Turkey's President Recep Tayyip Erdogan on Thursday slammed the Indian government for the ongoing violence against Muslims in New Delhi, saying India has become a country where "massacres" are being committed against Muslims, reported Turkish channel TRT.

"India right now has become a country where massacres are widespread. What massacres? Massacres of Muslims? By who? Hindus," Erdogan said in a speech at his AK party headquarters in Ankara.

"How will these people [India] maintain world peace. It's impossible," Erodgan told his party members. "When making speeches –– since they have a large population –– they say 'we are strong' but that is not strength."
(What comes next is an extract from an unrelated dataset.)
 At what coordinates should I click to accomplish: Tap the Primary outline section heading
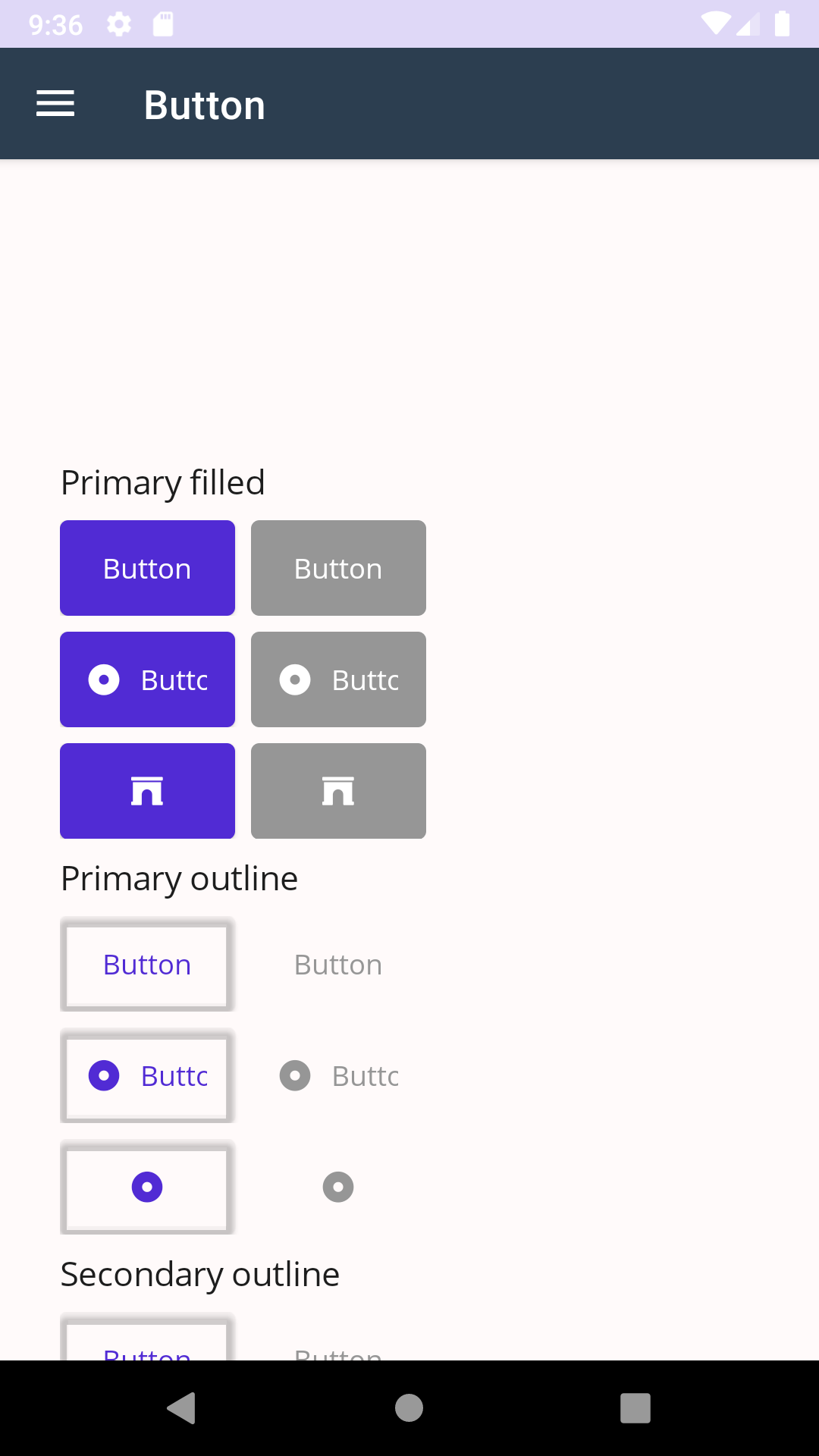coord(179,878)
According to latest figures, at least 38 people have been killed as Hindu mobs attacked mosques, residences and businesses during demonstrations against the Citizenship (Amendment) Act, which discriminates against Muslims.
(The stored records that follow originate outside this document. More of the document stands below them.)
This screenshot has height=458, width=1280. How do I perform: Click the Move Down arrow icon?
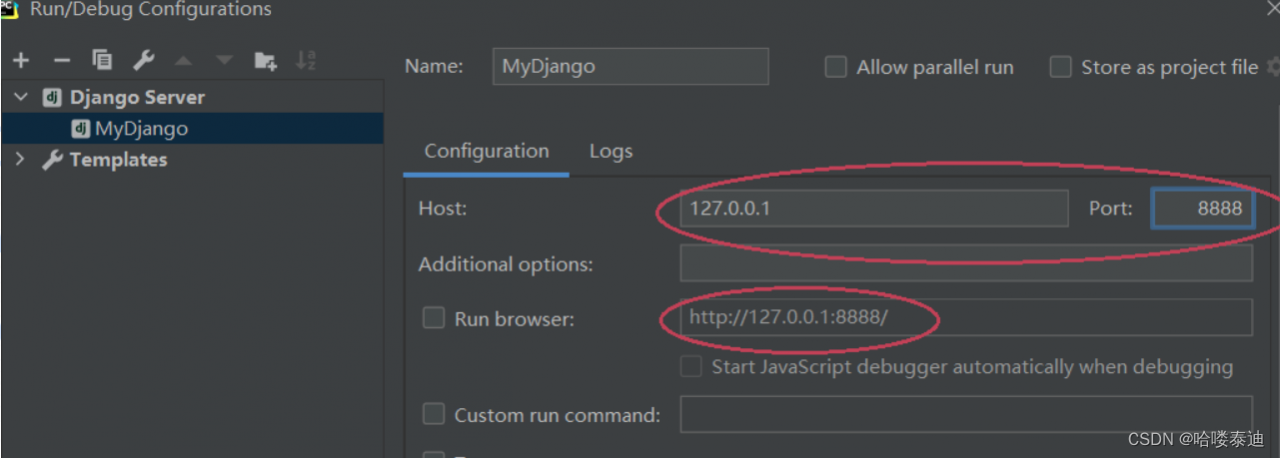(x=224, y=61)
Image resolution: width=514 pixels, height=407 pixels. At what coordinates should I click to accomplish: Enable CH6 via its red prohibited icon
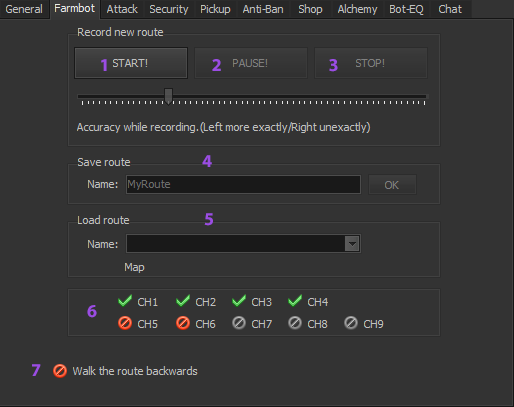[183, 323]
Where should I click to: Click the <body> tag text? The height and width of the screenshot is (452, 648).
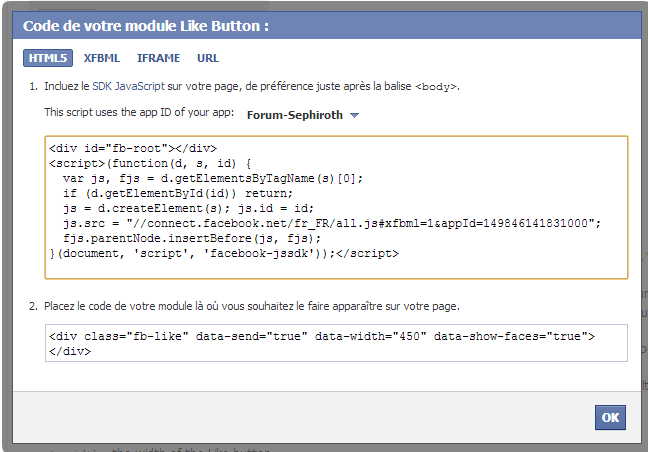(436, 87)
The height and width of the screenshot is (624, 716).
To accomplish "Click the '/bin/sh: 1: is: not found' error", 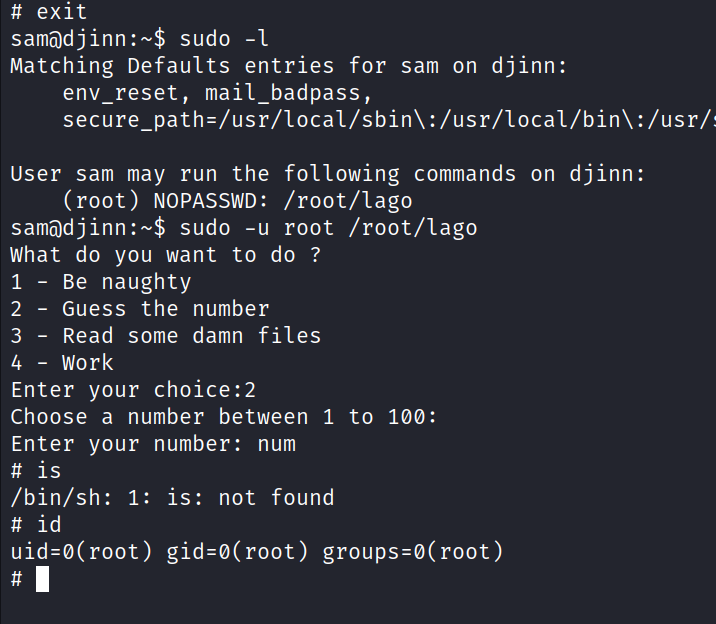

Also read: UN chief asks India to stop anti-Muslim violence as 38 die in Delhi riots

An opinion piece published in The Guardian, London, said the organisers behind the attacks were local politicians affiliated to the Bharatiya Janata party (BJP), India’s ruling party.

“They made the incendiary speeches that triggered the violence,” Mukul Kesavan, an author who teaches history at Jamia Millia Islamia university in Delhi, wrote.

“Their vigilante auxiliaries attacked Muslims with impunity, and the Delhi police, which reports to the home minister (and Prime Minister Narendra Modi’s right-hand man), Amit Shah, either looked on as goons rioted, arrived after Muslims had been attacked, or actually participated in the violence against people demonstrating against Modi’s discriminatory citizenship law.”

“Delhi has not seen this kind of violence for decades – but it has been worse: in 1984 the Indian National Congress party used the assassination of Indira Gandhi by her Sikh bodyguard as an excuse for organising a pogrom in which thousands of Sikhs were murdered,” he wrote.

“The violence in Delhi is not yet a pogrom but a pattern of police complicity, and the political patronage extended to vigilante mobs suggests a continuing public-private partnership designed to violently subdue opposition to the BJP’s Hindu supremacist project.”